AP mischaracterized controversy surrounding NSA spying program

››› ››› JOSH KALVEN

An Associated Press article described the debate over the NSA spying program as "whether the administration should be able to eavesdrop on suspected terrorist communications" and reported that "congressional Democrats" have criticized this practice. However, critics of the program have not contested that the administration "should be able to eavesdrop on suspected terrorist communications." Rather, the controversy concerns whether the president is legally authorized to allow the domestic eavesdropping without first obtaining a warrant.

In a January 26 article, Associated Press staff writer Ron Fournier described the debate over President Bush's warrantless domestic spying program as "whether the administration should be able to eavesdrop on suspected terrorist communications." He further reported that "congressional Democrats" have criticized this practice. But Fournier misstated the issue at the center of this debate. Critics of the domestic surveillance program have not contested that the administration "should be able to eavesdrop on suspected terrorist communications." Rather, the controversy concerns whether the president is legally authorized to let the National Security Agency (NSA) eavesdrop on the international communications of Americans without first obtaining a warrant as apparently required under the Foreign Intelligence Surveillance Act (FISA).

In an article focusing on Sen. Hillary Clinton's (D-NY) January 25 speech criticizing the NSA domestic surveillance program, Fournier wrote:

Clinton leveled her criticism at a meeting of the nation's mayors while Bush toured the National Security Agency, which conducts the eavesdropping. His tour was part of the White House's aggressive campaign to defend the practice of eavesdropping on calls and other communications made overseas from the United States.

Polls suggest the public is divided on whether the administration should be able to eavesdrop on suspected terrorist communications, a practice that has drawn criticism from many congressional Democrats, human rights and civil liberties groups. Bush and his political team have signaled that the eavesdropping program will be a campaign issue in November, part of a broader strategy to cast Democrats as weak on terrorism.

Elsewhere in the article, Fournier accurately described the NSA program as "eavesdropping on domestic conversations without warrants" and noted that FISA requires such warrants to conduct domestic surveillance for foreign intelligence purposes. In the above excerpt, however, he clearly misrepresented the activities in question.
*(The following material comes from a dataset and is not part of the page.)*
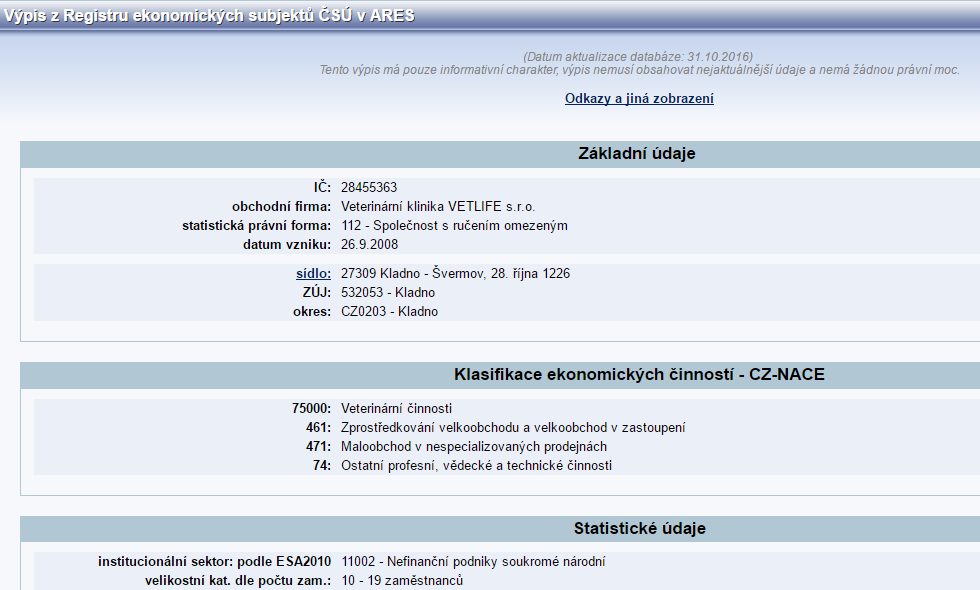Click 'Zprostředkování velkoobchodu' NACE entry
This screenshot has height=590, width=980.
[513, 427]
In doing so, Fournier left readers with the false impression that "congressional Democrats, human rights and civil liberties group" have criticized the practice of wiretapping suspected terrorists. In fact, no congressional Democrats -- nor other prominent members of the Democratic Party -- have objected to the monitoring of suspected terrorists' communications, as Media Matters for America noted in response to recent allegations by White House senior adviser Karl Rove. In a January 20 speech, Rove falsely claimed that "some important Democrats clearly disagree" with the proposition that "if Al Qaeda is calling somebody in America, it is in our national security interest to know who they're calling and why."

To the contrary, Democratic leaders such as Senate Democratic Leader Harry Reid (D-NV), House Democratic Leader Nancy Pelosi (D-CA), and Sens. John Kerry (D-MA) and Richard J. Durbin (D-IL) have repeatedly asserted the need for U.S. intelligence agencies to eavesdrop on the communications of suspected Al Qaeda operatives. At the same time, Democrats -- alongside numerous Republicans and conservatives -- have raised questions about the Bush administration's decision to bypass FISA in conducting such surveillance.